Halfback Eddie Paea sliced between Andrew Ryan and Jarrad Hickey on the next set before crawling over the line for a 12-0 lead, the Bulldogs appearing dead and buried before their stunning form reversal.
It started with winger Matt Utai who took advantage of a poor defensive read from opposite Merrit 20 seconds out from halftime before the pumped up Dogs went over twice in the north western corner after the break via Willie Tonga and Tim Winitana to open the second stanza.
While thrilled with the try-scoring frenzy, Bulldogs coach Steve Folkes credited his side's goal-line defence as the major factor.

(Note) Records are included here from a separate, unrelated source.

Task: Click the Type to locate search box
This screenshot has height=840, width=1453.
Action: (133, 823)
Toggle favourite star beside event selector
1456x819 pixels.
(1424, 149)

"That little period there where we led 18-12 we held them out for four, five, six sets on our line ... that was the turning point the fact they didn't get a result there," said Folkes, who denied there was anything in his halftime address that would have inspired his troops.
"We got some confidence out of it and the momentum sort of shifted after that."
Taylor was left lamenting the absence of Wing, who isn't due back for another three to four months as he recovers from surgery on a dislocated shoulder.
"We're certainly not an 80-minute football team at the moment, which is our biggest concern and I don't think we're a 40-minute (side) either," Taylor said.
"We're doing it in patches but there's just not enough consistency in what we're doing.
"We had some success with some things in the first half ... (but) we'd decide that 'yeah we've seen that and yeah it worked, but what about we try a few other things'.
"There's no doubt that's why we brought Craig Wing to the club to get control of some of that stuff - he's not there so we need to get that sorted out really quickly because they're the same issues we had last year."
The Bunnies reported no major injury concerns while Utai did not return for the second half after suffering a blow to the sternum in the opening period.